Znana formuła nieśmiało ląduje w piaskownicy i innych zakamarkach
Uncharted: Zaginione Dziedzictwo oferuje z grubsza podobną mechanikę rozgrywki, co Kres Złodzieja, lecz stara się nieco przeplatać te doskonale już znaną formułę. Z początku, gdy eksplorujemy miejsca pogrążone w wojnie domowej, mamy sporo elementów skradankowych, którym gdzieniegdzie kontrastują ucieczki po dachach. Prolog pokazuje Uncharted z zupełnie innej strony i jest to jak najbardziej zmiana na plus. Dalsza część gry, już po tym preludium, jest podzielona na trzy – mniej więcej równych rozmiarów – części, które rozgrywają się w indyjskich dżunglach i znajdujących się tam ruinach. Pierwsza z nich nawet zawiera całkiem sporo elementów sandboksowych w konstrukcji świata. Mamy bowiem do dyspozycji oddaną całą mapę, w której zwiedzamy poszczególne punkty, które prowadzą nas do kolejnych celów, a sporą część drogi przemierzamy jeepem, przy okazji wysłuchując zręcznie wplecionych dialogów w chwilach podróży. Pozostałe dwie części są już nieco bardziej liniowe, bo w końcu jakoś opowieść trzeba poprowadzić, a otwarty świat nie zawsze jest najlepszym przyjacielem reżysera.
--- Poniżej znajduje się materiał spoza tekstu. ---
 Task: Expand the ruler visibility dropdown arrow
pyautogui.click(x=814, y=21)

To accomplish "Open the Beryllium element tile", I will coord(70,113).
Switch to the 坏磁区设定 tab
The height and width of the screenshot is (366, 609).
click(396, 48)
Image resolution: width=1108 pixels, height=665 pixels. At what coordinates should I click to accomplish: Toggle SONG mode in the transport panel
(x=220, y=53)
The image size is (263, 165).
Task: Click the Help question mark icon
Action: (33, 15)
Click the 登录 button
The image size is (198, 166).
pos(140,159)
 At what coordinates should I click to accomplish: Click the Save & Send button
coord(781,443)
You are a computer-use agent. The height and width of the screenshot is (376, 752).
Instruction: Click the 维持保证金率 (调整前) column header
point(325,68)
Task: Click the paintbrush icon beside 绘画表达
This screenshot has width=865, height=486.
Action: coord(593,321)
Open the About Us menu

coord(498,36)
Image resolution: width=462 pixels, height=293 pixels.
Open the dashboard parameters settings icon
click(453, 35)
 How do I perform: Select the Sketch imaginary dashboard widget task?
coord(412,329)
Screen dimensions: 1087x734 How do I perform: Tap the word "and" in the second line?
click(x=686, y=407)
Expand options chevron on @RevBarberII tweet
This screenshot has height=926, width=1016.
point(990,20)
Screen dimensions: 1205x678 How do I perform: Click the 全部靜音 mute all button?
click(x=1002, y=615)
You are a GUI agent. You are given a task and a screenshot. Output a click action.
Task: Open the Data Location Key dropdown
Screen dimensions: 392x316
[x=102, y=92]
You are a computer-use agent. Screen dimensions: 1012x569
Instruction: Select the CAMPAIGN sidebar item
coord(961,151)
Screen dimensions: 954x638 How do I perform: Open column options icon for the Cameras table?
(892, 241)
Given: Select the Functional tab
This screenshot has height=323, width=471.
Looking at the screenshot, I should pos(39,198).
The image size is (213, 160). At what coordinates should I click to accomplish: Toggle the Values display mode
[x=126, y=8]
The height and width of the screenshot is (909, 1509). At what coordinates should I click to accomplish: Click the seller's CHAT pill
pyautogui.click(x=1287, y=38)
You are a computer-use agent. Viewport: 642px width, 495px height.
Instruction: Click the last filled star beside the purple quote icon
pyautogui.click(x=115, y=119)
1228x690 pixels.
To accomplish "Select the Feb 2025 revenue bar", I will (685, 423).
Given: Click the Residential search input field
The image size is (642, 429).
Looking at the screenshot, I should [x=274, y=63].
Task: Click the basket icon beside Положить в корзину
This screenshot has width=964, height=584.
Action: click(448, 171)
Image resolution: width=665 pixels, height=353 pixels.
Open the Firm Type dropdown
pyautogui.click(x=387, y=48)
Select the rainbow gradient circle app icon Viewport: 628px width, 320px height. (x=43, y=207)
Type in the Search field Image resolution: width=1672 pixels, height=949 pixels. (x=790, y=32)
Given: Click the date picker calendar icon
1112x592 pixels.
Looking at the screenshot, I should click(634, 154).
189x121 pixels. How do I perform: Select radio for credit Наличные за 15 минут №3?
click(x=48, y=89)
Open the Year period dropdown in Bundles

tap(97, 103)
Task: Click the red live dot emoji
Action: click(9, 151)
W zasadzie gameplayowo otrzymujemy tutaj wszystko to, za co już gracze zdążyli pokochać Uncharted, a więc miks skradanki, strzelaniny TPP, pościgów samochodowych, spektakularnych sekwencji ucieczek, nieco platformówkowania i trochę główkowania. Skoro o tym ostatnim mowa to wiąże się ono ściśle z kulturą indyjską i oferuje całkiem satysfakcjonujące zagadki. Nie są one w żadnym wypadku frustrująco trudne, ale w przyjemny sposób akcentują klimat lokacji, w jakiej się znajdujemy. Oprócz zagadek w Zaginionym Dziedzictwie brylują elementy skradane – w segmentach, w których możemy sobie dać upust naszym cichociemnym fantazjom mamy do dyspozycji oddaną większą, jeszcze bardziej swobodną przestrzeń niż w Kresie Złodzieja. Podobnie jak w Far Cry 3, nie miałem poczucia tego, że jestem życiowym „przegrywem” kiedy nagle legł w gruzach plan załatwienia wszystkich po cichu – z radością akceptowałem, że muszę dokończyć resztę niczym Rambo.
Graficzne wodotryski
Zaginione Dziedzictwo podtrzymuje estetyczny poziom „czwórki”, choć generalnie nie było to zbyt trudne zadanie. Animacje postaci, mimika twarzy to absolutne mistrzostwo w branży gier wideo. Większość widoków będzie dobrze znana z Kresu Złodzieja, gdyż okolice Ghat w Indiach, gdzie spędzimy większość gry są dość podobne do Madagaskaru, aczkolwiek na dłuższą metę nie mamy tutaj do czynienia z recyklingiem. Na przykład, początkowo przemierzane przez nas miasto jest w nocy skąpane w blasku neonów, co daje fajnego uroku, budzącego skojarzenia z filmami Michaela Manna z lat 80. Później napotykane, monumentalnych rozmiarów indyjskie posągi, statuy i ceremonialne sale także budzą wrażenie pieczołowitością, z jaką zostały wykonane. Uściślenie miejsca akcji do jednej konkretnej lokacji pomogło tutaj nakreślić specyficzny, spójny klimat, rezygnując z karkołomnej ekstrawagancji części czwartej. A jak gra wygląda w wersji na PS4 Pro wykorzystując walory Ultra HD? O tym opowie Wam Gmeru:
Ultra HD!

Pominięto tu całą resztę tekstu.